══ Exercise passage ══

Issues with import_hgnc_dataset(): HTTP error 404

nehawali21 commented 1 month ago

Thank you so much for making such a handy package to extract the latest gene information from the HGNC! I'm a novice in R and data analysis, so this has been a wonderful way to get the newest details about genes that I'm evaluating in my data.

I didn't encounter issues when I last used this package a few months ago. However, I've run into some trouble this week despite not having edited the code.

When I try to run the following code to just initially load HGNC data:

hgnc <- import_hgnc_dataset(latest_archive_url()) %>% 
  subset(status == "Approved") %>% 
  dplyr::select(c(symbol,
                  name,
                  locus_group,
                  locus_type,
                  ensembl_gene_id,
                  entrez_id))

I receive this error message:

Error in h(simpleError(msg, call)) : 
  error in evaluating the argument 'x' in selecting a method for function 'subset': HTTP error 404.

To troubleshoot line by line, when I just run import_hgnc_dataset(latest_archive_url()), I receive the below error message, which suggested to me that perhaps the URL is an issue:

Error in open.connection(5L, "rb") : HTTP error 404.

To test this, running latest_archive_url() yields the following without issues:

[1] "https://ftp.ebi.ac.uk/pub/databases/genenames/hgnc/tsv/hgnc_complete_set.txt"

However, when I try to load this page into Chrome, I get an error that the URL was not found.

═══

→ **Task list**
**1)** In the HGNC import thread, what error message appears when import_hgnc_dataset(latest_archive_url()) is run on its own?
**2)** Print the part of the HGNC import thread starting with "I receive this" and going on through "function 'subset': HTTP error 404.".
The listing is unrelated to the HGNC import thread.

══ Recorded information ══

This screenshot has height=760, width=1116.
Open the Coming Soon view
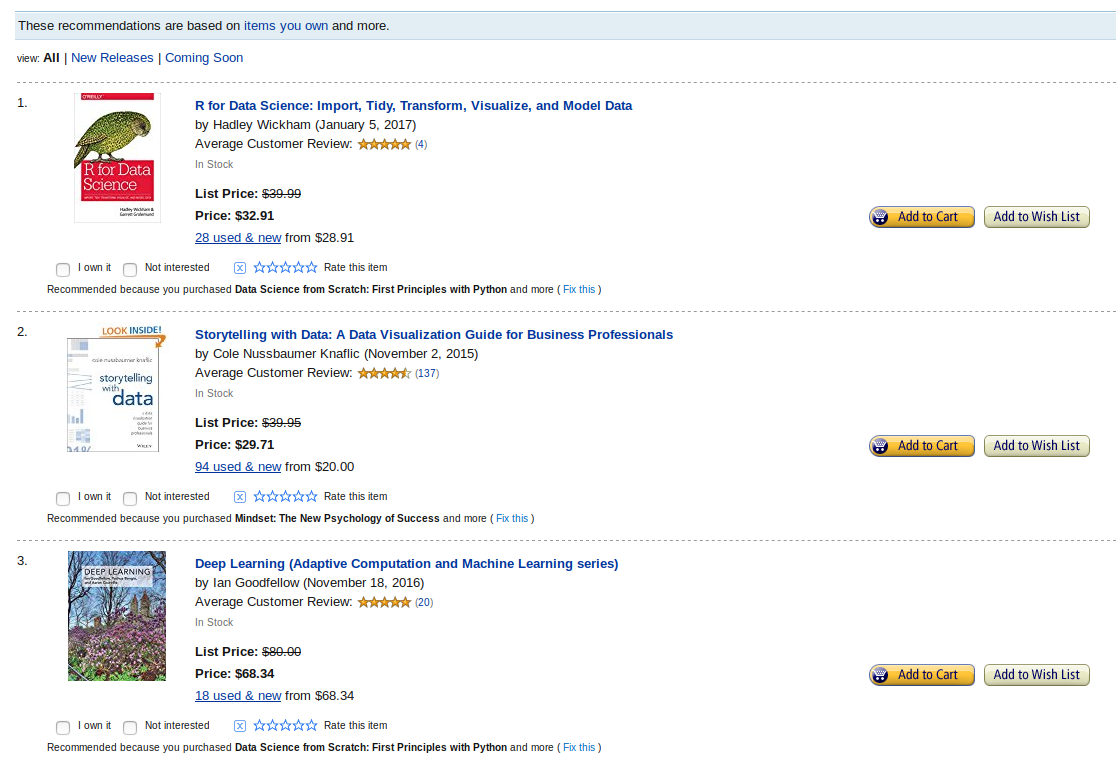203,57
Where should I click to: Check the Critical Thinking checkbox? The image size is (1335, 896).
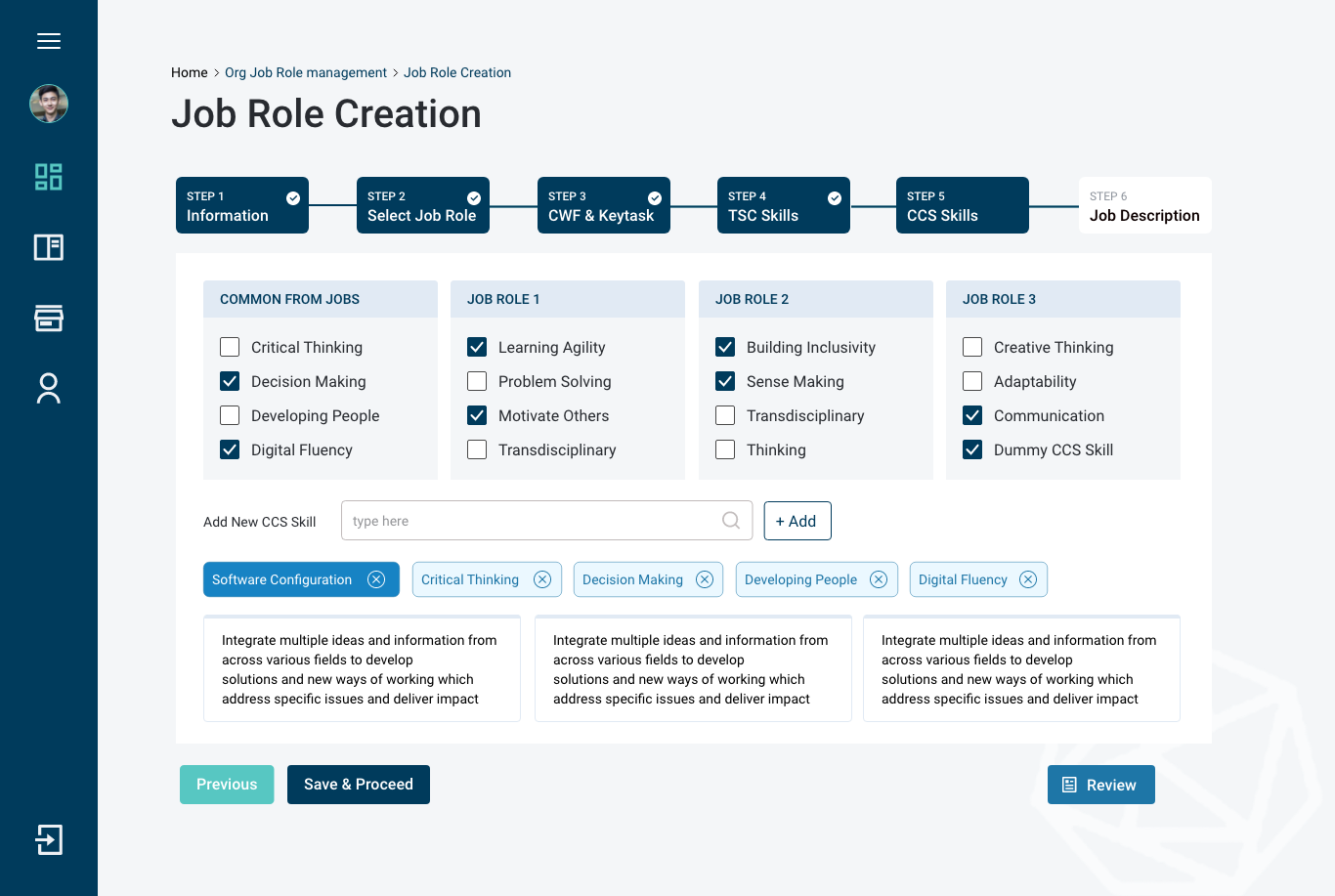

═══

→ **Answers to the problems**
**1)** Error in open.connection(5L, "rb") : HTTP error 404.

**2)**
I receive this error message:

Error in h(simpleError(msg, call)) : 
  error in evaluating the argument 'x' in selecting a method for function 'subset': HTTP error 404.